The Biden administration intends to crack down on tax evaders, and Bitcoin is a topic of discussion.

Virtual currencies like bitcoin and ethereum, which are worth approximately $2 trillion combined, give investors a method to avoid paying taxes on their earnings.

As a result, the crypto economy contributes to the “tax gap” in the United States, which is defined as the difference between taxes paid and taxes owed, according to the Treasury Department. Over the following decade, the White House predicts a $7 trillion deficit.

The Treasury appears to be particularly concerned about rich Americans who transfer taxable assets to the crypto economy in order to avoid paying taxes.

According to a Treasury study released last week that described the Biden administration's tax-compliance objectives, “cryptocurrency already represents a serious detection difficulty by promoting illicit activities broadly including tax evasion.”

Crypto tax evasion

But how does cryptocurrency contribute to tax avoidance?

According to tax experts, it all boils down to inadequate reporting standards.

If exchanges, corporations, and other third parties fail to record crypto revenue or transactions, the IRS may be unable to track them. As a result, the income may be exempt from taxation.

According to Jon Feldhammer, a partner at law firm Baker Botts and a former IRS senior litigator, “no one has put out clear regulations on it, so there's a lot of non-reporting going on.”
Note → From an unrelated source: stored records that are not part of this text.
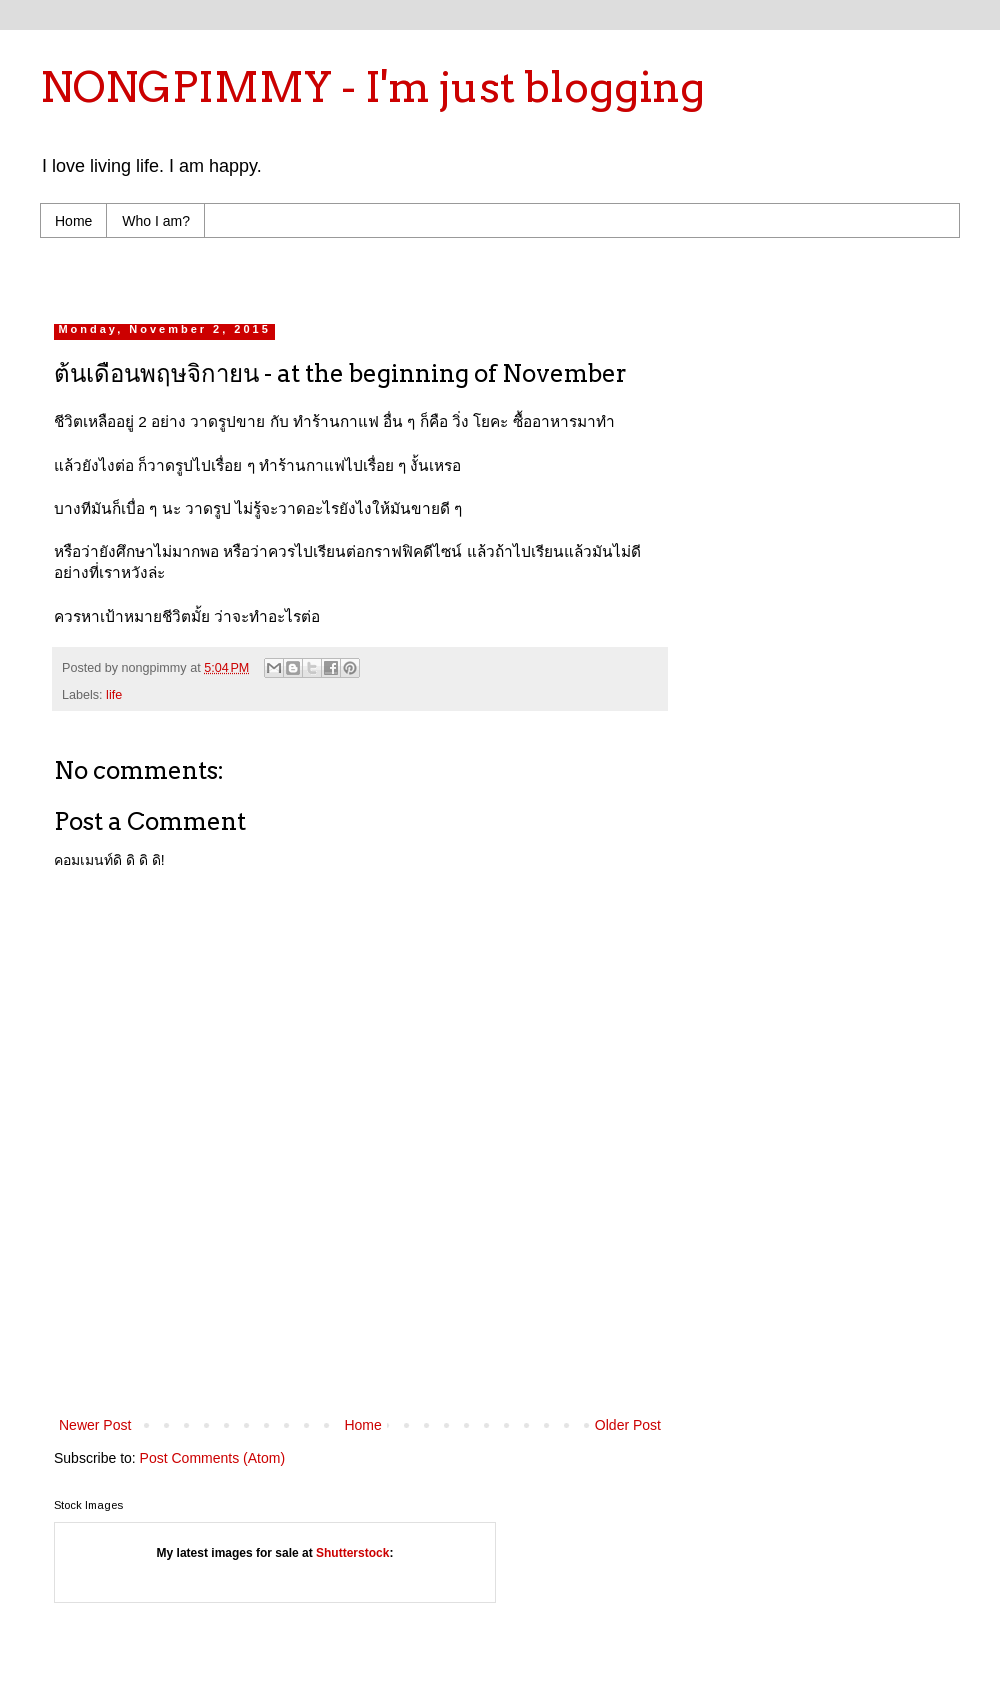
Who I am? (156, 221)
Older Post (628, 1425)
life (114, 695)
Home (73, 221)
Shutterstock (352, 1553)
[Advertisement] (434, 275)
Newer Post (95, 1425)
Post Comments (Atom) (212, 1458)
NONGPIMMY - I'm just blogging (372, 87)
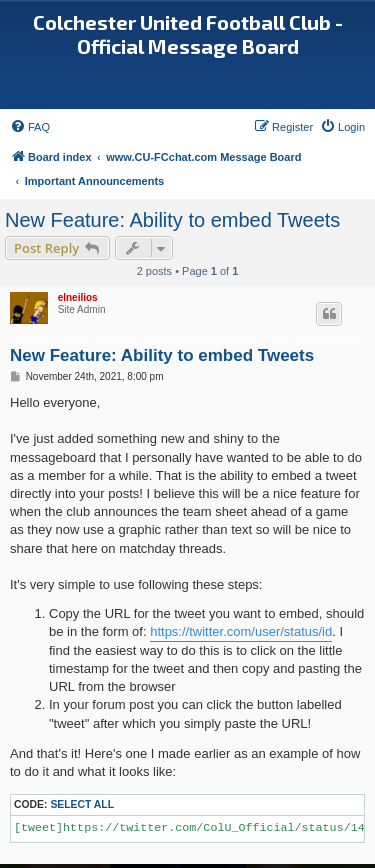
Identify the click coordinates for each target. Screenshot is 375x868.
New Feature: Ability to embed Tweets (172, 220)
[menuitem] (30, 127)
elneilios (78, 297)
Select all (82, 804)
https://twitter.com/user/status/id (241, 631)
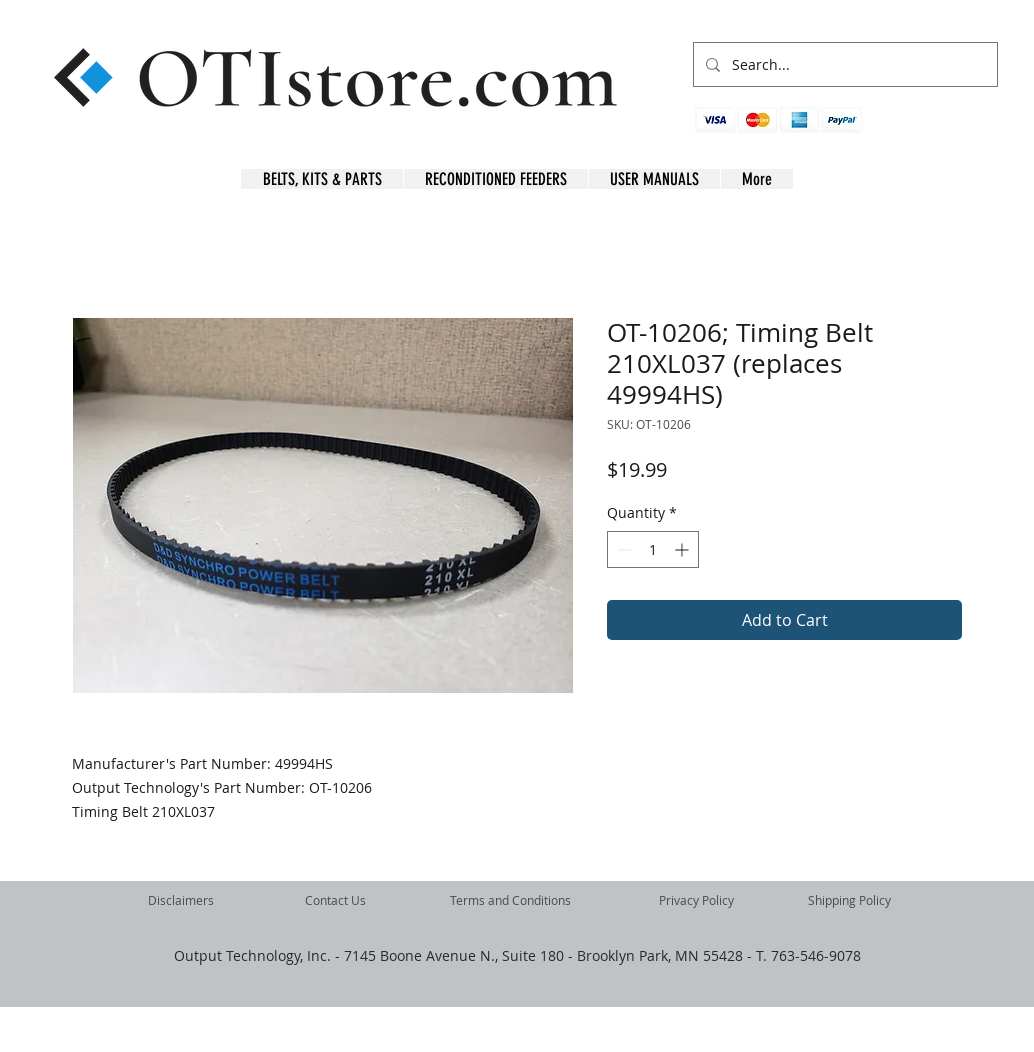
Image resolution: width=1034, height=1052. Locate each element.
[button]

“Any time you create a path of non-reporting, you create a way to profit from tax fraud in an untraceable or much more difficult-to-trace way,” he said.
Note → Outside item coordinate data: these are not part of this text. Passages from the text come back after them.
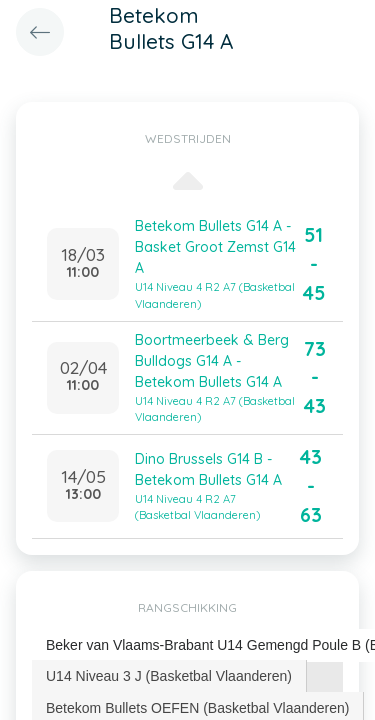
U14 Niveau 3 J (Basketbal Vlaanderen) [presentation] (169, 676)
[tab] (169, 676)
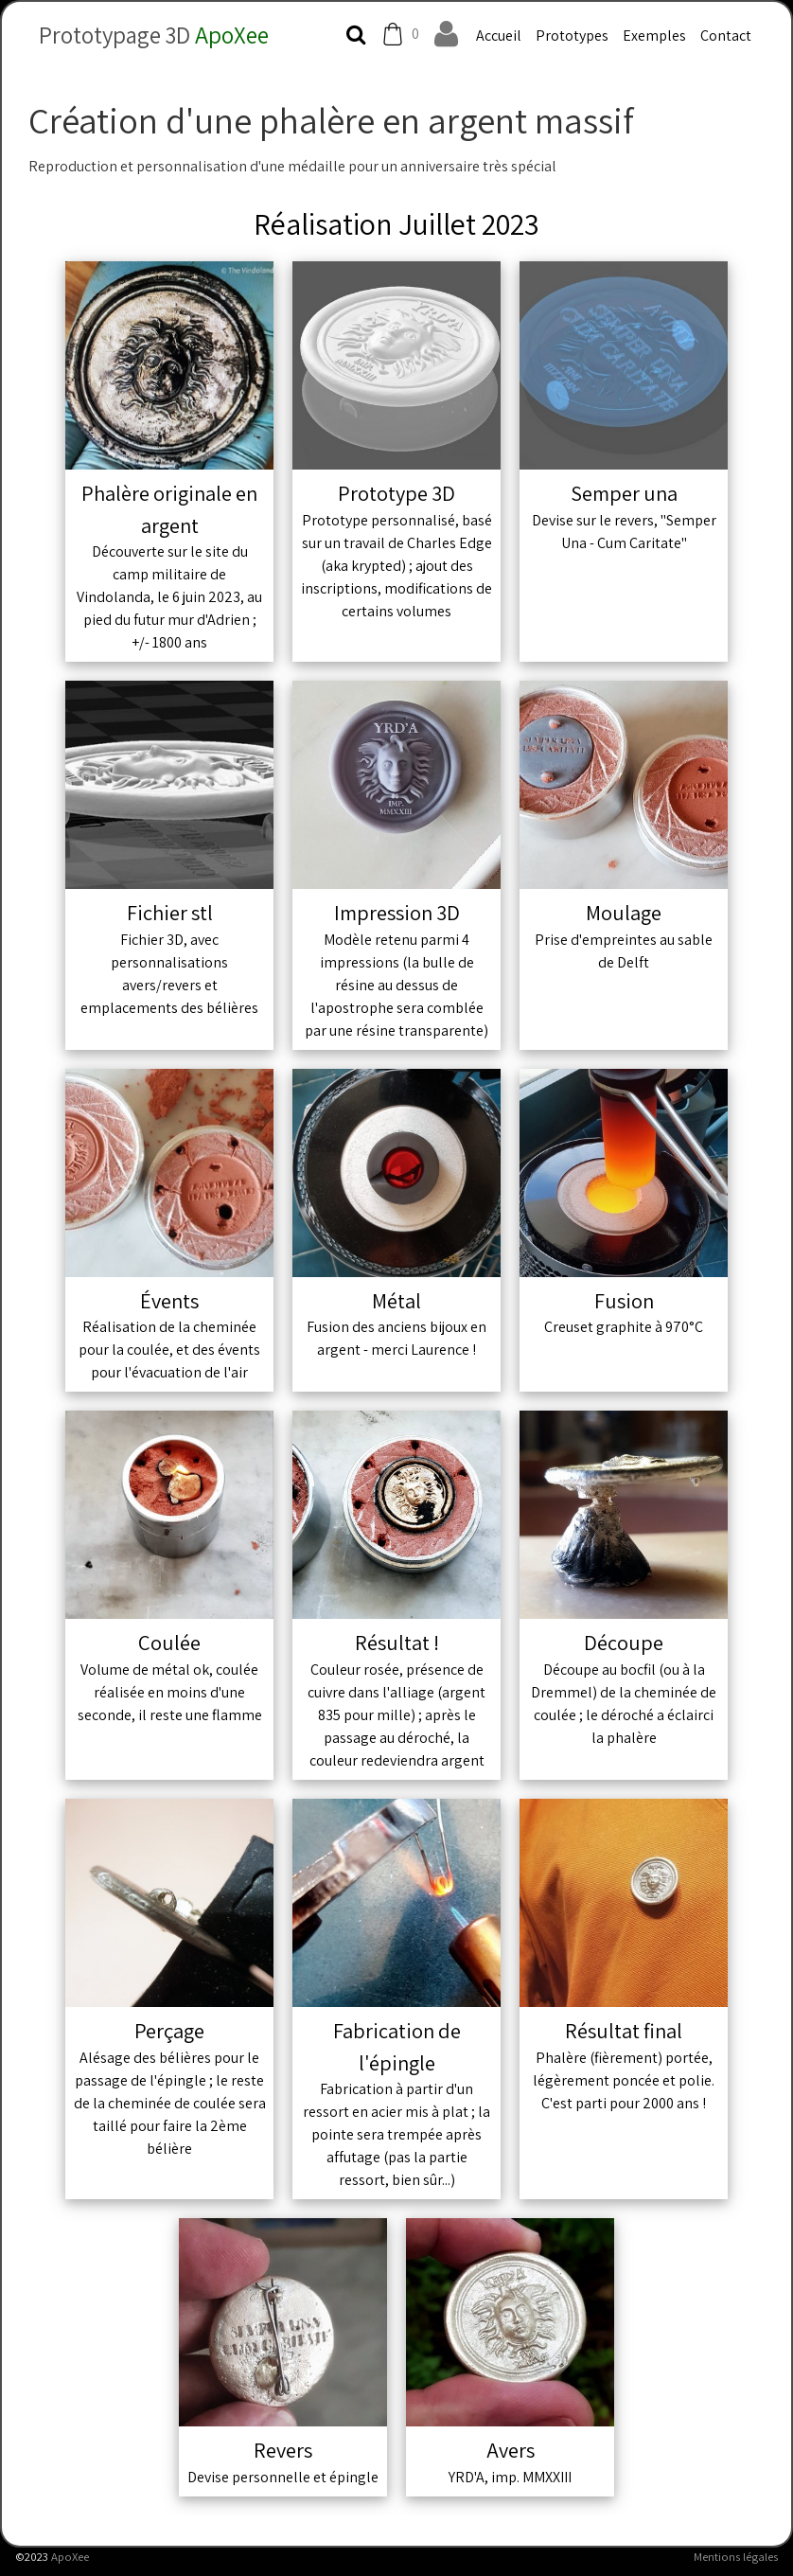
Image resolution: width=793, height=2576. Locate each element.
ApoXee (70, 2557)
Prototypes (572, 35)
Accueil (498, 35)
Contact (725, 35)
As more establishments accept bitcoin and other virtual currencies as payment, crypto is quickly becoming a viable alternative to cash. Cash, on the other hand, is more tightly regulated.

A company that gets more than $10,000 in cash from a customer, for example, is required to file a currency transaction report. This may happen if a customer pays more than $10,000 cash for a car, if someone wins big at the casino, or if a bank makes a large cash deposit.

These reports inform the government that a buyer has a significant amount of cash that may or may not be reported on a tax return.

However, when it comes to cryptography, the same laws do not apply. A used-car dealership that receives $20,000 in bitcoin from a customer is not required to file a currency transaction report, and that revenue may go untaxed if it is not declared on the business owner's tax return, according to Feldhammer.

“Despite accounting for a modest percentage of corporate revenue today, cryptocurrency transactions are expected to grow in importance over the coming decade, particularly in the presence of a broad-based financial account reporting regime,” according to the Treasury research.

Furthermore, because virtual currencies do not need to be purchased or sold through an exchange, they are less transparent to government officials.

Biden crypto proposal

Underreported income accounts for over 80% of the “tax gap” in the United States, primarily among the rich who hide money in complex structures, according to the Treasury Department.

Stronger reporting criteria, such as "complete reporting" for cryptocurrency, are one of the most effective strategies to increase tax compliance, according to the paper.

Biden's tax plan would treat cryptocurrency transactions like cash, forcing firms to register any virtual currency transactions worth more than $10,000.

Financial institutions, payment settlement firms, as well as digital asset exchanges and custodians, would be compelled to record cryptocurrency transactions exceeding a particular level, according to an analysis of the proposal published by law firm Greenberg Traurig.

The IRS has already expressed an interest in learning more about taxpayers' bitcoin activities, including including a question concerning cryptocurrency holdings on page 1 of 2020 tax returns.

Congress would have to approve Biden's compliance agenda. According to Treasury, the overall plan would raise $700 billion in the first decade and $1.6 trillion in the second.

The cash would be used by the White House to fund provisions in the American Families Plan. Additional money for two years of free universal pre-kindergarten, two years of free community college, significantly subsidised child care for middle-class families, federal paid family leave, and enhanced child tax credits are included in that proposal.